#### [Exercise 1]
Print the entries below without any changes, starting at the line that contains "Image resolution: width=781" and stopping after the line that contains "[x=617, y=530]".

373. The story M. Bayle relates of Johan
Bredenburg, a citizen of Rotterdam
(_Dictionary_, art. 'Spinoza', lit. H, p.
2774) is curious. He published a book against
Spinoza, entitled: _Enervatio Tractatus Theologico-politici,
una cum demonstratione geometrico ordine
disposita, Naturam non esse Deum, cujus effati
contrario praedictus Tractatus unice innititur_.
One was surprised to see that a man who did
not follow the profession of letters, and
who had but slight education (having written
his book in Flemish, and had it translated
into Latin), had been able to penetrate with
such subtlety all the principles of Spinoza,
and succeed in overthrowing them, after having
reduced them by a candid analysis to a state
wherein they could appear in their full force.
I have been told (adds M. Bayle) that this
writer after copious reflexion upon his answer,
and upon the principle of his opponent, finally
found that this principle could be reduced
to the form of a demonstration. He undertook
therefore to prove that there is no cause
of all things other than a nature which exists
necessarily, and which acts according to
an immutable, inevitable and irrevocable
necessity. He examined the whole system of
the geometricians, and after having constructed
his demonstration he scrutinized it from
every imaginable angle, he endeavoured to
find its weak spot and was never able to
discover any means of destroying it, or even
of weakening it. That caused him real distress:
he groaned over it and begged the most talented
of his [350] friends to help him in searching
out the defects of this demonstration. For
all that, he was not well pleased that copies
of the book were made. Franz Cuper, a Socinian
(who had written _Arcana Atheismi Revelata_
against Spinoza, Rotterdam, 1676, in 4to.),
having obtained a copy, published it just
as it was, that is, in Flemish, with some
reflexions, and accused the author of being
an atheist. The accused made his defence
in the same tongue. Orobio, a very able Jewish
physician (that one who was refuted by M.
Limbourg, and who replied, so I have heard
say, in a work posthumously circulated, but
unpublished), brought out a book opposing
Bredenburg's demonstration, entitled: _Certamen
Philosophicum Propugnatae Veritatis Divinae
ac Naturalis, adversus J. B. principia, Amsterdam_,
1684. M. Aubert de Versé also wrote in opposition
to him the same year under the name of Latinus
Serbattus Sartensis. Bredenburg protested
that he was convinced of free will and of
religion, and that he wished he might be
shown a possibility of refuting his own demonstration.
374. I would desire to see this alleged demonstration,
and to know whether it tended to prove that
primitive Nature, which produces all, acts
without choice and without knowledge. In
this case, I admit that his proof was Spinozistic
and dangerous. But if he meant perhaps that
the divine nature is determined toward that
which it produces, by its choice and through
the motive of the best, there was no need
for him to grieve about this so-called immutable,
inevitable, irrevocable necessity. It is
only moral, it is a happy necessity; and
instead of destroying religion it shows divine
perfection to the best advantage.

#### [Exercise 2]
Please output the part of the Bredenburg passage above word for word, beginning at the words "374. I would" and stopping after the words "the best advantage.".

#### [Records for the exercise]
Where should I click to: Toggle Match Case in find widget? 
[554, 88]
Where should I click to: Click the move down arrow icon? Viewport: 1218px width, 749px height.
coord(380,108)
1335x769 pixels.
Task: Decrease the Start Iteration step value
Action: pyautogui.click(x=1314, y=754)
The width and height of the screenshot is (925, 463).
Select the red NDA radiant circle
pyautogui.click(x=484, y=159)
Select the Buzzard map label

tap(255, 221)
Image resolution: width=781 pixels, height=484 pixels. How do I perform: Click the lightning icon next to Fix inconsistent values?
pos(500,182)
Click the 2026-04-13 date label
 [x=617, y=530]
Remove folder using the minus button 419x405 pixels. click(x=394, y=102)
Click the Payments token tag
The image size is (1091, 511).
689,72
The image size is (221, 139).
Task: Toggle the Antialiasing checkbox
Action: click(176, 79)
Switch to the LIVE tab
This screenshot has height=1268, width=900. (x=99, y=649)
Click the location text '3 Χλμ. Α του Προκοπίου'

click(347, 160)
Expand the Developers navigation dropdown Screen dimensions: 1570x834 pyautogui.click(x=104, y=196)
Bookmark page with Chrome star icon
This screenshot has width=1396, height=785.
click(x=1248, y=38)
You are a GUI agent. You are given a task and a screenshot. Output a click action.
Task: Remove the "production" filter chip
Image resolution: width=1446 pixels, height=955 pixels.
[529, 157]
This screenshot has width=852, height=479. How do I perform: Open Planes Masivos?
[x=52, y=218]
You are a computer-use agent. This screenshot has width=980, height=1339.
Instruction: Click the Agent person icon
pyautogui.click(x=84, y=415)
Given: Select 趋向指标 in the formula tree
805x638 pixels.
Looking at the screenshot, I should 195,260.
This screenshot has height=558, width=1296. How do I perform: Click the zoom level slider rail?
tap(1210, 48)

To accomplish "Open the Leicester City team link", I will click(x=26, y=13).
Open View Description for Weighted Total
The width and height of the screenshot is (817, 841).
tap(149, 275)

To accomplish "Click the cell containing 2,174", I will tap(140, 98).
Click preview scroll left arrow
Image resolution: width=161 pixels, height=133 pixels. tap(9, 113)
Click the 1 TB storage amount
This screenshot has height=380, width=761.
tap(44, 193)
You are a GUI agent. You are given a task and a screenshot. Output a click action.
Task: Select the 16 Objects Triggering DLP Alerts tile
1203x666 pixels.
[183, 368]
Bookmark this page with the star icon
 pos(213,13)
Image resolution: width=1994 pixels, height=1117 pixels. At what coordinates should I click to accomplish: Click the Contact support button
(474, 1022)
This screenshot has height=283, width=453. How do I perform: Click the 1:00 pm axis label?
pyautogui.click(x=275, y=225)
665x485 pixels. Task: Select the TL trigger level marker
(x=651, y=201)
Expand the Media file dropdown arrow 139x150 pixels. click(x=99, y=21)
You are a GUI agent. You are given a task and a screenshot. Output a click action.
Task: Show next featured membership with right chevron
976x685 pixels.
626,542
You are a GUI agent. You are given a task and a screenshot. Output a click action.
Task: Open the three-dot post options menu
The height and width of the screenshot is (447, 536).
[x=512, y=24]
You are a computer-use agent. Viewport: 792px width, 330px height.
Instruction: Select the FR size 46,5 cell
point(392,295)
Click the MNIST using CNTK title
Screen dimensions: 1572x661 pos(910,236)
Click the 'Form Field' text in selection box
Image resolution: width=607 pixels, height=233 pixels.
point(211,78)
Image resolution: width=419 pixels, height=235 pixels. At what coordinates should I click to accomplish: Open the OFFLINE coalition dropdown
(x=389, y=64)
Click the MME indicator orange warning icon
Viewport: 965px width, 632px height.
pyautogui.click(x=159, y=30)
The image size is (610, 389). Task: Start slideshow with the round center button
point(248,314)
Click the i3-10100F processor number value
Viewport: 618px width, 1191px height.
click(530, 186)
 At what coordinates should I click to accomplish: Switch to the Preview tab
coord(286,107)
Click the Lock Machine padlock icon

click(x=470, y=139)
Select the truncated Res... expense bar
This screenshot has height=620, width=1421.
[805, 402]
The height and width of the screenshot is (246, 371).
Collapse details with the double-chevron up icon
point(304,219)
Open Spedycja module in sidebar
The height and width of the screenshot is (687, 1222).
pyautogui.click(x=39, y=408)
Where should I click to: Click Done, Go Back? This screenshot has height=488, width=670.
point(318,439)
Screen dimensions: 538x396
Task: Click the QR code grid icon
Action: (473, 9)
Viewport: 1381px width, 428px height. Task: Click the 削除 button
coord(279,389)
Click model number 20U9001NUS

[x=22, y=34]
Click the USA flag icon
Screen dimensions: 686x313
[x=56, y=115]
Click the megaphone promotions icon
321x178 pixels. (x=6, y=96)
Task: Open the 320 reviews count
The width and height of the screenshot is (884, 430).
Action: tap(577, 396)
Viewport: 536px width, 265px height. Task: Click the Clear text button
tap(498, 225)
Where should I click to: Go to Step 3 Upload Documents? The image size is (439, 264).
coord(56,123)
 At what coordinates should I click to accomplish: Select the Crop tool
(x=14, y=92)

#### [Written solution 1]
Image resolution: width=781 pixels, height=484 pixels. How do I perform: Click the lightning icon next to Fix inconsistent values?
pos(500,182)
Click the 2026-04-13 date label
 [x=617, y=530]

#### [Written solution 2]
374. I would desire to see this alleged demonstration,
and to know whether it tended to prove that
primitive Nature, which produces all, acts
without choice and without knowledge. In
this case, I admit that his proof was Spinozistic
and dangerous. But if he meant perhaps that
the divine nature is determined toward that
which it produces, by its choice and through
the motive of the best, there was no need
for him to grieve about this so-called immutable,
inevitable, irrevocable necessity. It is
only moral, it is a happy necessity; and
instead of destroying religion it shows divine
perfection to the best advantage.